Dari pengukuran aspek efektivitas tersebut dapat disimpulkan bahwa pelaksanaan lelang internet lebih kompetitif dari lelang konvensional. Hal ini terlihat dari rata-rata persentase kenaikan harga pada lelang internet lebih tinggi dari lelang konvensional. Faktor-faktor yang menyebabkan lelang internet lebih kompetitif dari lelang konvensional adalah:

· masing-masing peserta lelang tidak mengetahui berapa jumlah peserta lelang, antar peserta lelang tidak saling kenal, dan masing-masing peserta lelang memiliki kesempatan yang sama untuk melakukan penawaran harga lelang. Kondisi ini mengakibatkan pelaksanaan lelang internet bebas dari intimidasi lelang antar peserta lelang sehingga terbentuk suasana kompetitif dalam penawaran harga lelang.

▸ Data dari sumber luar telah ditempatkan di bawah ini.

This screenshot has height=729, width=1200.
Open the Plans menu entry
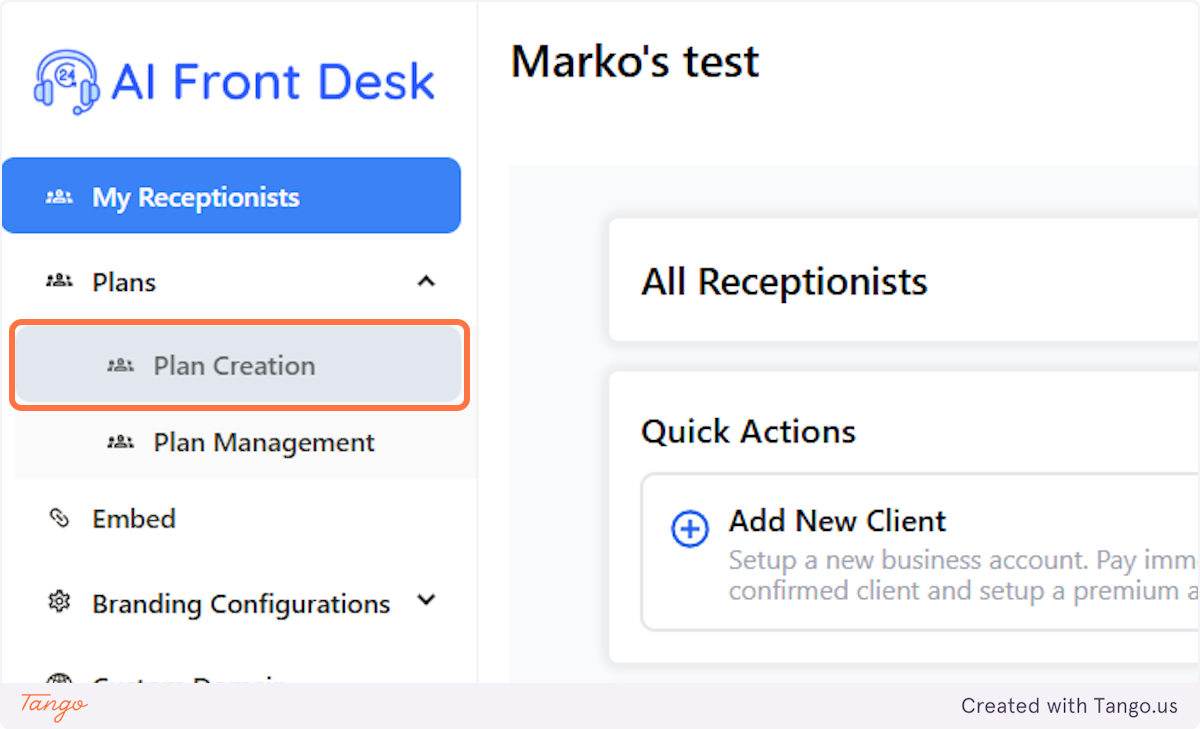[124, 281]
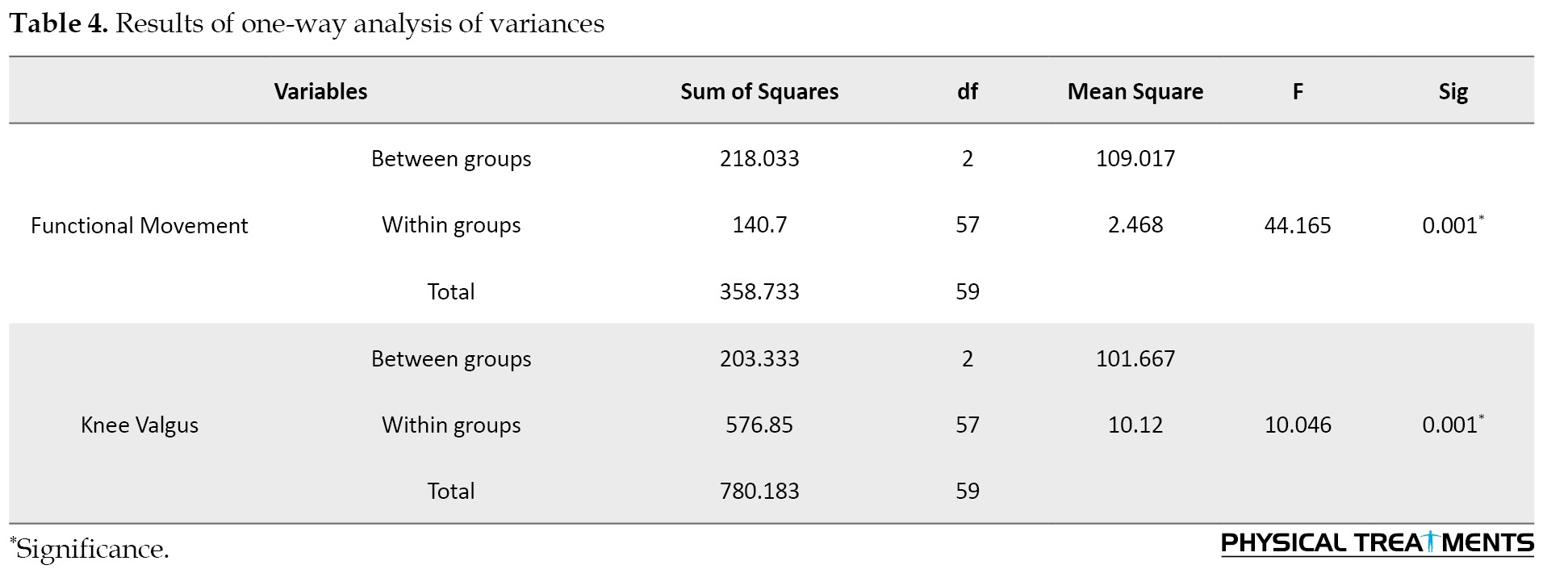1568x586 pixels.
Task: Click the F value 44.165
Action: [x=1298, y=225]
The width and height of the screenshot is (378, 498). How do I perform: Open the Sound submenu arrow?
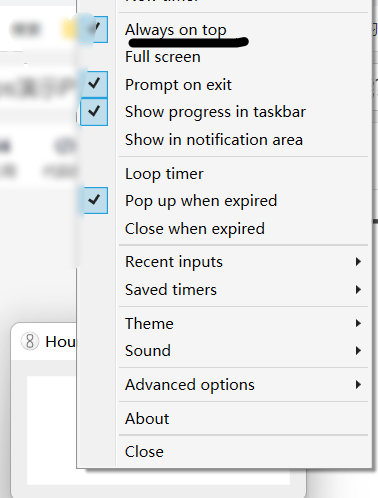coord(358,351)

· jumlah peserta lelang internet tidak dibatasi oleh jarak dan waktu karena peserta lelang tidak perlu hadir pada saat lelang. Penawaran lelang cukup dilakukan melalui aplikasi lelang. Semakin banyaknya peserta lelang akan semakin meningkatkan suasana kompetitif.

IV. Kesimpulan dan Saran

Berdasarkan perbandingan kinerja dari masing-masing aspek tersebut dapat disimpulkan bahwa lelang konvensional unggul pada aspek efisiensi sedangkan lelang internet unggul pada aspek ekonomi dan aspek efektivitas. Untuk meningkatkan kinerja pelaksanaan lelang pada periode selanjutnya disarankan:

  1. Lelang agar dilaksanakan di ruang lelang KPKNL sebagai upaya pemanfaatan ruang lelang yang telah tersedia agar tidak berstatus idle. Pelaksanaan lelang di ruang lelang KPKNL juga untuk menghemat biaya perjalanan dinas sehingga nilai ekonomi dan nilai efisiensi hasil pelaksanaan lelang dapat meningkat.
  2. Lelang internet yang tingkat kompetitifnya lebih tinggi dengan biaya yang dikeluarkan oleh pihak KPKNL dan pihak peserta lelang lebih murah agar diperbanyak frekuensinya
  3. Perlunya disusun Standar Biaya Keluaran (SBK) untuk mengetahui biaya yang diperlukan untuk menghasilkan 1 risalah lelang.

Referensi:

Bastian, Indra. 2006. Akuntansi Sektor Publik: Suatu Pengantar. Jakarta: Erlangga.

Mardiasmo. 2009. Akuntansi Sektor Publik. Yogyakarta. Penerbit ANDI.

Rincian Kertas Kerja Anggaran KPKNL Tahun 2015 dan Tahun 2016.

Disclaimer
Tulisan ini adalah pendapat pribadi dan tidak mencerminkan kebijakan institusi di mana penulis bekerja.